Wayne County & The Back Street Boys – Max’s Kansas City 1976

11th May 2022 · 1970s, 1976, Music, Punk

Punk’s only trans performer, Wayne County – later Jayne County – made his/her first appearance with Max’s Kansas City.

Like most of my teenage contemporaries in 1976, my first taste of the underground music scene gestating in downtown New York was the Max’s Kansas City compilation album recorded the previous year.

This song made the perfect introduction, introducing us to the scene with a who’s who of the principal players (Patti Smith, Dee Dee Ramone et al).

Wayne County was a foul-mouthed drag queen who was the house DJ at Max’s and performed there with a ramshackle band of rockers called The Back Street Boys.

This, the album’s titular song was released in 1975 on an EP called New York New Wave – arguably the first recorded example of what would become punk.

One of the movement’s more outrageous characters, and its only trans performer, Wayne adopted an X-rated persona modelled on the Warhol superstar Jackie Curtis, whom he met when Curtis invited him to act in Warhol’s production of his play Femme Fatale, starring Patti Smith.

Wayne went on to appear in another Warhol production, Pork, and wrote and starred in a stage show called World – Birth Of A Nation (The Castration Of Man).

Signed bo Bowie’s management, MainMan, he created a musical stage production called Wayne At The Trucks which supposedly inspired Bowie’s Diamond Dogs tour and included a song, Queenage Baby, that is allegedly the prototype for Rebel Rebel.

This 1975 recording was with The Back Street Boys but by 1976 Wayne had moved to London and soon became a fixture on the emerging punk circuit with a new group, The Electric Chairs, though he sometimes performed with Sting and Andy Summers as his backing musicians, allowing them to support him with their own band, The Police.

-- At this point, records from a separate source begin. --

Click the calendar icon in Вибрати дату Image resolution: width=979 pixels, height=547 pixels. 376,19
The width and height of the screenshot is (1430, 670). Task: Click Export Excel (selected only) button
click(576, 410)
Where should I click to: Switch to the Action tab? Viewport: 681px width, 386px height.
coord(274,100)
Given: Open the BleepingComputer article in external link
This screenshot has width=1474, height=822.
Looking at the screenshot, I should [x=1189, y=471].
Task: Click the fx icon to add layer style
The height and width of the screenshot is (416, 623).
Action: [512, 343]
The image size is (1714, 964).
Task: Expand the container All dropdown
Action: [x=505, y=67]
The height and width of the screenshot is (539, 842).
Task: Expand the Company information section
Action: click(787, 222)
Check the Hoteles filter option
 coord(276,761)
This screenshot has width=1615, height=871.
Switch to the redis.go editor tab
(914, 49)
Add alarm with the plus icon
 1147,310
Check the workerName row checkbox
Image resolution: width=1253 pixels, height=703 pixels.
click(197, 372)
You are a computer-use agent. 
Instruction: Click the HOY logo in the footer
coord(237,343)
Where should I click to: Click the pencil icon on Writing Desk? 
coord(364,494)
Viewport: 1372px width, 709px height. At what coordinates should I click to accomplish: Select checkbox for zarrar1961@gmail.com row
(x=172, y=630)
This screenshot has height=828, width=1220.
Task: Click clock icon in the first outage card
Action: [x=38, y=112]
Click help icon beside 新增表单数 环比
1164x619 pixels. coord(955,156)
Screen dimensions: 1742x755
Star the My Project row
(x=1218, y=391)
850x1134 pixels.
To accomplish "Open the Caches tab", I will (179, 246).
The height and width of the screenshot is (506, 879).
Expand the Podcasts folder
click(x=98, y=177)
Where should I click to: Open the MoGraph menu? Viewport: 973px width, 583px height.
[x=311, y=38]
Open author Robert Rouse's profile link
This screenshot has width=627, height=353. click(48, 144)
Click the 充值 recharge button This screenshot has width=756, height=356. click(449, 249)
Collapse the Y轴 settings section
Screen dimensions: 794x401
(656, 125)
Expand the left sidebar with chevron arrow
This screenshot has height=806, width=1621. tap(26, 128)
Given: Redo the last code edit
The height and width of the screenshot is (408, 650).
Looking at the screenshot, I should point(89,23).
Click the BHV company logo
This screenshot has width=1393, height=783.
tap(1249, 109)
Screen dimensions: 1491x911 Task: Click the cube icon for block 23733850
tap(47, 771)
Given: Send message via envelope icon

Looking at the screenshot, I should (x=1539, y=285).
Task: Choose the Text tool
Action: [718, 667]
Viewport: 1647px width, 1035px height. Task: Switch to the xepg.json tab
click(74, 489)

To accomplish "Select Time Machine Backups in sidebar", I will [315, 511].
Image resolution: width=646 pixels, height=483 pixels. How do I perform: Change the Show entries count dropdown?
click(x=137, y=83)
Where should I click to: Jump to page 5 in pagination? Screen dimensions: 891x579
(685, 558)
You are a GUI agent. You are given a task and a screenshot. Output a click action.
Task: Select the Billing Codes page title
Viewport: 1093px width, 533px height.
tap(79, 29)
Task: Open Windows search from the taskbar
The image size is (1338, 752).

One of Wayne’s first recordings after moving to London, the live favourite Fuck Off (sample lyric: “If you don’t want to fuck me baby, baby fuck off”), is driven by a bluesy boogie-woogie piano played by a teenage Jools Holland – his first studio work.

The Electric Chairs played a revved-up rock’n’roll – part glam rock, part metal, and a little bit punk – inspired equally by The New York Dolls, Alice Cooper and The Stooges, but the main attraction was Wayne.

Soon to re-emerge in 1980 as Jayne, her repertoire was filled with filthy titles like Toilet Love, Cream In My Jeans, Fucked By The Devil and Man Enough To Be A Woman – also the title of her autobiography.